TEXTABSCHNITT:
Hammerwerfer Manfred Weinkath aus Flieden bringt die Flamme unter dem tosenden Applaus Tausender in den Fuldaer Schlosspark.
„Es war eine Ehre.“ Hammerwerfer Manfred Weinkath aus Flieden bringt die Flamme unter dem tosenden Applaus Tausender in den Fuldaer Schlosspark. © Hubert Weber

Heute vor 50 Jahren begannen die Olympischen Spiele in München. Kurz vor der offiziellen Eröffnung wurde das Olympische Feuer von gut einem Dutzend Fackelläuferinnen und -läufern sowie einem Reiter durch den Landkreis Fulda getragen.

Fulda - Tausende säumten die Straßen von Motten bis nach Burghaun, um bei diesem besonderen Ereignis dabei zu sein. Der damalige Vorsitzende des Sportkreises Hünfeld, Heinrich Schnabel, sprach von „einem einmaligen Erlebnis in diesem Jahrhundert“. Denn es waren die ersten Olympischen Spiele nach dem Zweiten Weltkrieg auf deutschem Boden.

Olympia 1972 in München: Wie das Olympische Feuer nach Osthessen kam

Es sollten besondere Spiele werden. Deutschland war in einer Aufbruchstimmung und wollte sich weltoffen zeigen. Die Erwartungshaltung der Bevölkerung war auch in unserer Region riesig und die Vorfreude groß. Mehrere Tausend Menschen waren bei der offiziellen Zeremonie des olympischen Fackellaufs im Kreis Fulda, im Schlosspark, dabei. Selbst in Hünfeld kamen mehr als 1000 Leute vor dem Rathaus zusammen, um die Fackelläufer mit dem Olympischen Feuer zu sehen.

Alle Läuferinnen und Läufer empfanden ihren Part als eine Besonderheit des Augenblicks, als Anerkennung ihrer sportlichen Leistungen. „Es war ein Ehre, dass ich die Fackel in den Schlosspark tragen durfte“, sagt Manfred Weinkath aus Flieden. Der Hammerwerfer war damals 28 Jahre alt und einer der besten Leichtathleten im Kreis Fulda.

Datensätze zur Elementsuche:
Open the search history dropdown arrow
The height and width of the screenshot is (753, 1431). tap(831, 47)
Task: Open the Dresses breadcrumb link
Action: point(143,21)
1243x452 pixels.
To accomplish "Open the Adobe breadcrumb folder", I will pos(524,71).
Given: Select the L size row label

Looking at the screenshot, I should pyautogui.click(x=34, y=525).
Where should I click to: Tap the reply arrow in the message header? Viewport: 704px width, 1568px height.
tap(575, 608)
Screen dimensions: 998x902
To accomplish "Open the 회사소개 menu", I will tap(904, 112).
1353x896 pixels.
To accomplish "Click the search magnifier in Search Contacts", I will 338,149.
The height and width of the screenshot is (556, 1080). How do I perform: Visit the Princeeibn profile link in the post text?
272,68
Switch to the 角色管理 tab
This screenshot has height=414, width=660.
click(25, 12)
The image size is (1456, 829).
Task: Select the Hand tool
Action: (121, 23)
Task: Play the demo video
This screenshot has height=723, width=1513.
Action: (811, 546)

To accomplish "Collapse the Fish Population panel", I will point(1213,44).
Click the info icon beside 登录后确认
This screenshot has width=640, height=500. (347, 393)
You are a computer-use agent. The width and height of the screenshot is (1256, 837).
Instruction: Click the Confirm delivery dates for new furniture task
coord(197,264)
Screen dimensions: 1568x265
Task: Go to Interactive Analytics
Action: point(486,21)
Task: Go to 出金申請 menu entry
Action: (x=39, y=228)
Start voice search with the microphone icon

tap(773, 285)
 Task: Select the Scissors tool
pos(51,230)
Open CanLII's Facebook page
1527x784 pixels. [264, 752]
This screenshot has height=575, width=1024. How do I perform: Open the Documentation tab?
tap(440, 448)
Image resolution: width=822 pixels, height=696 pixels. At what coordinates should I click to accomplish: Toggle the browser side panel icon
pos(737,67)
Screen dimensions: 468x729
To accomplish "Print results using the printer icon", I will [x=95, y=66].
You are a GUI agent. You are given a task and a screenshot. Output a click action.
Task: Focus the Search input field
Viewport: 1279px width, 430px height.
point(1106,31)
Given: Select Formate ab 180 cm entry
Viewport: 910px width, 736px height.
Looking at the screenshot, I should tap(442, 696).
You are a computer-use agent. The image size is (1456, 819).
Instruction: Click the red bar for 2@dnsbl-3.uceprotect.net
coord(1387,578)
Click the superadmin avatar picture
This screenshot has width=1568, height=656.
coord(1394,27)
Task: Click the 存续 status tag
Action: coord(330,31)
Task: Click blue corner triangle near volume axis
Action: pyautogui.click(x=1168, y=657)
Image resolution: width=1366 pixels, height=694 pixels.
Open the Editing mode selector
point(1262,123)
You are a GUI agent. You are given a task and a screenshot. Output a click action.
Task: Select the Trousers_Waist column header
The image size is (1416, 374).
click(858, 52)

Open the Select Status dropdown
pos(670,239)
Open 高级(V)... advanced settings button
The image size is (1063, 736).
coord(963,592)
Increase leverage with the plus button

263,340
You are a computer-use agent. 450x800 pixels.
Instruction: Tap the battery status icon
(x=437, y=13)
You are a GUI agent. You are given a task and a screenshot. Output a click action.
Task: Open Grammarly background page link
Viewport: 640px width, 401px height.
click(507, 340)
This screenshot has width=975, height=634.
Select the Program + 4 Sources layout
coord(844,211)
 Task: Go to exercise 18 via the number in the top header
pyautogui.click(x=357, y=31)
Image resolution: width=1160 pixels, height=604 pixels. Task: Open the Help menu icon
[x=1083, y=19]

SCHRIFTLICHE AUFGABE A:
Welche Städte und Gemeinden nennt der Artikel über den olympischen Fackellauf? Zähle alle auf.
SCHRIFTLICHE AUFGABE B:
Beantworte zum Artikel über den olympischen Fackellauf diese Fragen:
(i) Wie alt war Manfred Weinkath damals?
(ii) Welches Amt hatte Heinrich Schnabel damals inne?
(iii) Wie viele Leute versammelten sich in Hünfeld vor dem Rathaus?
SCHRIFTLICHE AUFGABE C:
Führe den Artikel über den olympischen Fackellauf im Kreis Fulda ab seinem letzten Satz weiter.

ENDGÜLTIGE ANTWORT A:
Flieden, Fulda, München, Motten, Burghaun, Hünfeld

ENDGÜLTIGE ANTWORT B:
(i) 28 Jahre
(ii) Er war Vorsitzender des Sportkreises Hünfeld.
(iii) Mehr als 1000

ENDGÜLTIGE ANTWORT C:
Eine unüberschaubare Menschenmenge hatte sich im Schlosspark versammelt, um beim offiziellen Teil dabei sein zu dürfen. „Ich hatte eine Gänsehaut, als ich durch das Spalier der Menschen lief“, erinnert er sich. Sportler der FT Fulda hissten die Olympiaflagge, Musikkapellen spielten, und es gab verschiedene Vorführungen von Sportvereinen.

Der damalige OB Dr. Wolfgang Hamberger (CDU) erinnert sich, dass die Straßen mit Leuten gesäumt und der Schlossgarten voll war. „Die Menschen waren froh, stolz und voller Vorfreude. Mit dem Fackellauf von München nach Kiel schrieb Fulda am olympischen Kapitel der Stadtgeschichte weiter. Denn Fulda ist die Heimat von Karl Storch, dem Silbermedaillengewinner der Spiele von Helsinki im Hammerwurf, der bei der Fackelübergabe auf der Terrasse der Orangerie auch dabei war. Fulda trug damit zu dem anderen Deutschlandbild bei, das die Spiele von 1972 in die Welt tragen sollten.“

Der Zeitplan war genau festgelegt, damit das Olympische Feuer pünktlich von München aus bis nach Kiel kommt, wo die Segelwettkämpfe stattgefunden haben. Knapp 1000 Kilometer war die Strecke. 1300 Läufer, 90 Radfahrer und 30 Reiter sowie ein Achter sollten die Flamme nach Kiel bringen.

Die Fackel durfte nicht jeder tragen, für jede Sportart wurden von den Vereinen erfolgreiche Sportler aus der Region vorgeschlagen. Die Auswahl übernahmen dann die beiden Sportkreise Fulda und Hünfeld.

50 Jahre nach dem olympischen Fackellauf: Reinhard Schwab, Manfred Weinkath und Jürgen Schuck.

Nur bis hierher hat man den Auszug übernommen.